When I took over the design of the flower beds in Bournemouth, in 2002 planting was very traditional and regimented. There's nothing wrong with that, in certain circumstances it's the best solution. I was asked to reduce the amount of beds and consider other ways of more sustainable planting. It's quite a challenge.
Bournemouth Borough Council's Flower Bed at RHS Show Tatton Park
I have a great passion for plants and wanted change. One of my biggest influences is Christopher Lloyd. His skilful, flamboyant and daring style appealed to me. I threw out convention, and created fewer but larger flower beds. I expanded the range of plants used from around 40 to at least 250.
I wanted drama not only from the colour of the flowers but also the foliage, the structure, form and height. I was rebelling against bedding that was getting smaller and more compact every season. No plant was overlooked, I have tried many and not always with success!
That's the fun of designing ephemeral planting, if it doesn't work you've always got next year! My informal style brings its advantages. If plants do fail or are vandalised, I can always find something else to fill its place without it looking out of place. You can't do that in a formal design.
Height in the centre of the bed is important too, not only for effect but it often stops people walking through it, don't ask me why but it works.
The interest in gardening as a leisure activity has sky-rocketed over the last 20 years and people take a genuine interest in a flower bed that has much to offer.

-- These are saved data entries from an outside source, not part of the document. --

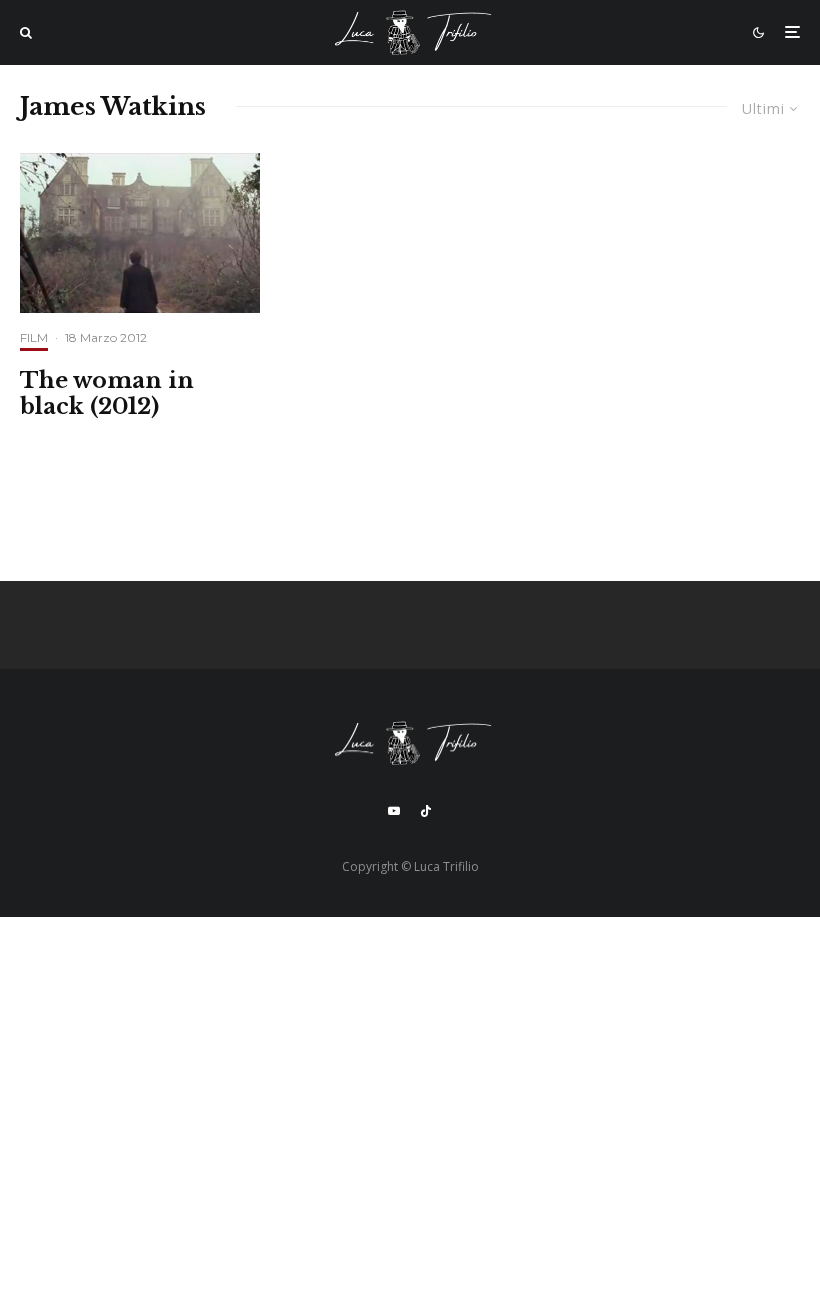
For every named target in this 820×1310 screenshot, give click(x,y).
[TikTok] (426, 811)
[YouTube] (394, 811)
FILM (34, 337)
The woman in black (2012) (107, 394)
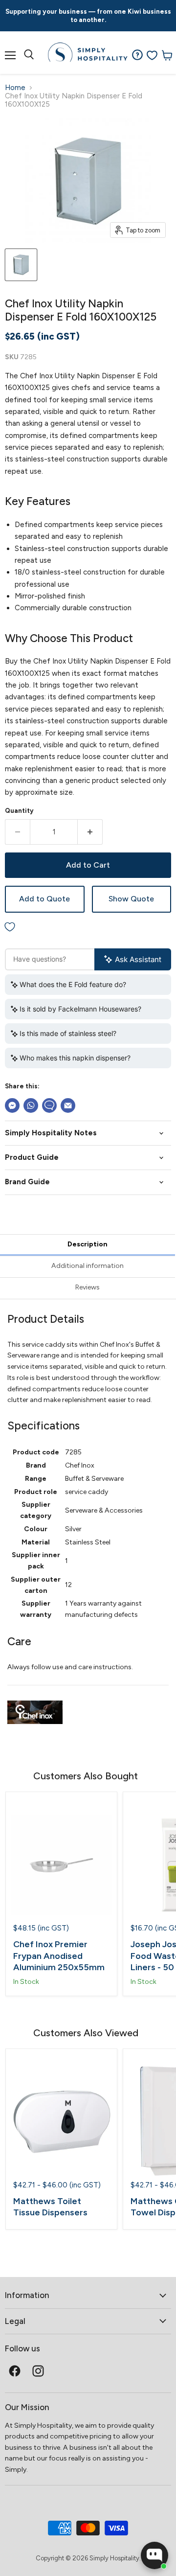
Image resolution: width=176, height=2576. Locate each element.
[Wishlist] (152, 55)
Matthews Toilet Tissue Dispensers (50, 2207)
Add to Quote (44, 898)
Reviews (87, 1287)
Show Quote (131, 898)
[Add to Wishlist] (88, 928)
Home (15, 88)
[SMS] (49, 1105)
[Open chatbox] (154, 2555)
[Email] (68, 1105)
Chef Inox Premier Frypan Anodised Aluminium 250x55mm (59, 1956)
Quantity (19, 810)
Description (87, 1244)
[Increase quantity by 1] (90, 832)
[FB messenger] (12, 1105)
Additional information (87, 1266)
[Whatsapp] (30, 1105)
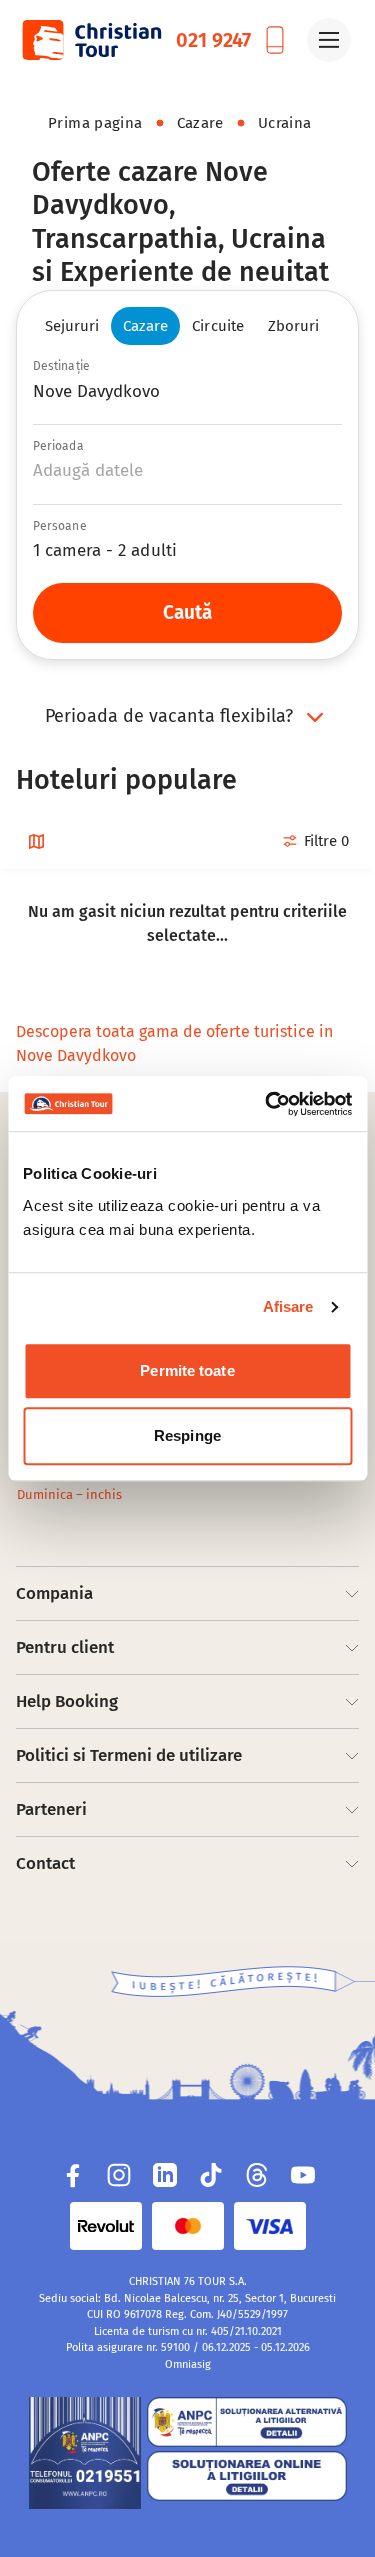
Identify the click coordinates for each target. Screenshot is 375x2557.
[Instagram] (119, 2175)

The gardeners in Bournemouth Gardens are constantly asked 'what plant is that' or 'where can I get this'. Over 5 million people walk through the gardens every year, which is a lot of questions. I must admit though as one of the top seaside resorts we can justify having these beds because they are counted as a tourist attraction.
This is not an excuse to be frivolous, many plants in the beds are brought back in to the nursery to be used the following year or sold on. I use a great deal of hardy annuals not only for their show but they are incredibly cheap to grow. It's a balance of using the more expensive planting such as coleus, Dahlias, Musa, Arundos, Colcasia, Salvias against the cheaper seed grown annuals.
This year Bournemouth is off to the RHS Show Tatton Park to take part in the National Flower Bed Competition. We have taken part before but always with conventional bedding plants set in a quirky design. This year for the first time I'm using plants we really use.
Bedding displays have been in for a tough time lately. Unfortunately many have disappeared, often the first thing to go when times are hard. If they create civic pride, give pleasure to people, keep horticultural skills alive and enhance our green spaces, surely there is a space for them.
Chris Evan's flower bed was awarded the Best Exhibit at this year's RHS Show Tatton Park.